Among animal pests of similar magnitude are the possum and deer, and locally goats, pigs, thar, and wapiti. Because these animals established themselves largely in undeveloped or ‘wild’ habitats, and because they browsed at different levels in a forest structure, they have had an insidious and drastic effect on forest health and regeneration. These effects are manifest in the loss of vigour and death of palatable trees, increased susceptibility to disease, reduction or loss of understorey shrubs and seedlings, and, with the depletion of vegetative cover, a higher incidence of erosion and wind damage.

Of New Zealand’s naturalised exotic flora of over 1000 species, only about a score are gazetted as Noxious Plants (Upritchard 1985). The threat of some of the more aggressive adventive plants is familiar to most people, and concern has been expressed since the early days of botanical writing. Armstrong in 1879 remarked:

“The rapidity with which these introduced plants have spread over the province of Canterbury is indeed an extraordinary circumstance …”

and Townson in 1906 observes:

“… I was sorry to see that the country round the Junction (Inangahua Junction, North Westland) was overrun with blackberry, and I noticed that it had taken complete possession of several paddocks near the bridge …”

For the most part the degree of notoriety with which these ‘weeds’ are held is dependent on how much they interfere with human agricultural practices. Therefore, held in lowest esteem are plants like gorse (Ulex europaeus), sweet brier (Rosa rubiginosa), broom (Cytisus scoparius), Hieracium spp and blackberry (Rubus fruticosus) as well as thistles, ragwort (Senecio jacobaea) and a number of other agriculturally valueless or detrimental herbs or shrubs. Other plants are viewed with disdain and alarm by ecologists because of their potential to do irreparable harm to indigenous ecosystems and here must be included Pinus contorta, old mans beard (Clematis vitalba), Hakea spp and heather (Calluna vulgaris).

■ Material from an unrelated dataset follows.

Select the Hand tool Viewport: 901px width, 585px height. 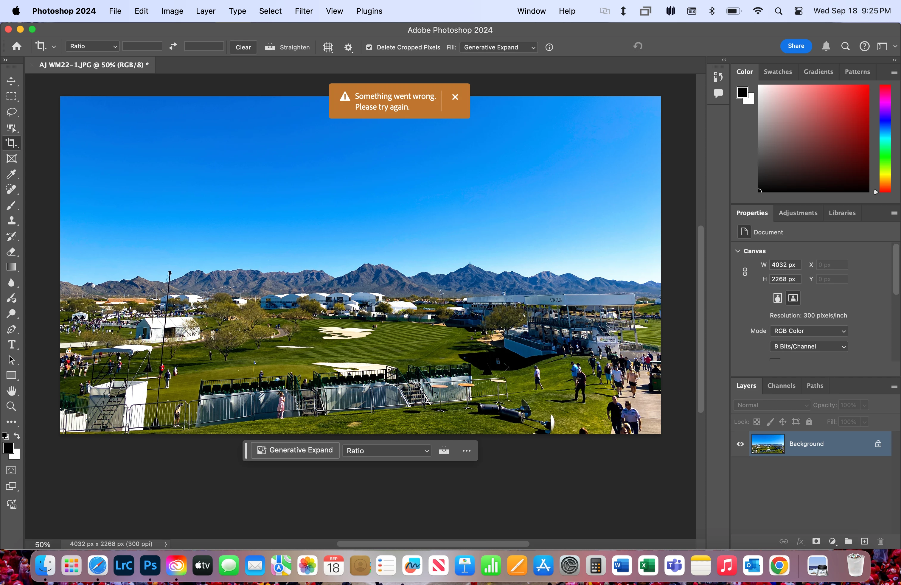11,391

With all these plant and animal pests it was eventually realised that early policies of ‘extermination’ were impractical, and so the emphasis changed to a policy of ‘control’. The experience of recent years suggests that even with the more advanced methods available it will demand constant application to contain the menace which some of these plants and animals present.

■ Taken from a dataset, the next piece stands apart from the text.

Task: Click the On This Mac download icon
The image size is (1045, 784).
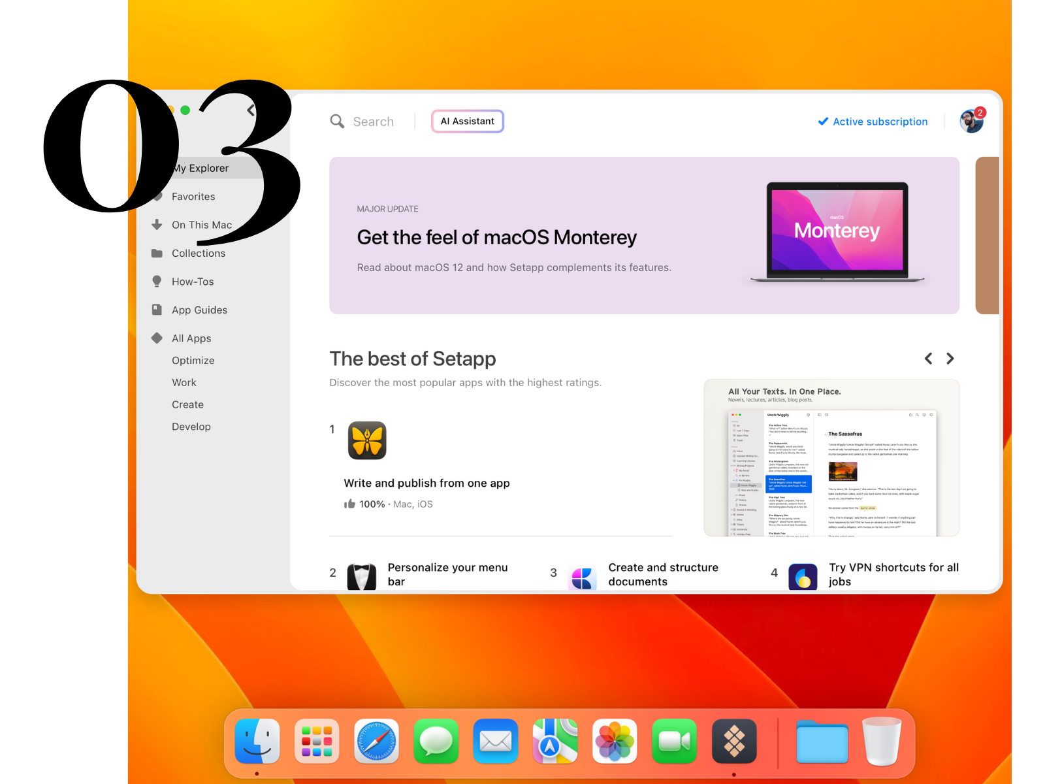Action: pyautogui.click(x=157, y=224)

The years following the Second World War saw further advances in land use technology and a maturing of New Zealander’s attitudes with regard to land use issues. Aerial topdressing provided an economic method for applying fertiliser and improved pasture seed to hill country, and offered an avenue for the control of crop diseases, noxious weeds and noxious animals via aerial spraying and poison drops. A more appropriate, and financially rewarding, use of high producing land was afforded with the cultivation of horticultural and orchard crops such as berryfruit, citrus, pip and stone fruit, grapes, kiwifruit and subtropical fruits. Meanwhile, on the less productive land, after a century of unrestricted and often ill-advised development, there was increasing concern that the cost in terms of soil erosion, deposition and flooding had long passed that which was acceptable. As a consequence, a soil conservation organisation was established with the responsibility for soil erosion control and repair, and to apply the principles of wise land use to help minimise future hazards. Recently the whole issue of environmental conservation has received wider public attention with a sharpened focus on land planning, district and regional schemes, moves toward a representative system of parks and reserves and most recently, with the establishment of government departments with a statutory responsibility for environmental and conservation issues. The natural end point of this trend, a land and people co-existing in harmony, is still far in the future. Meanwhile the Vegetative Cover Map provides a representation of New Zealand’s ever-changing landscape giving a hint of the turbulent past and offering to the perceptive some suggestion of where the future might lie.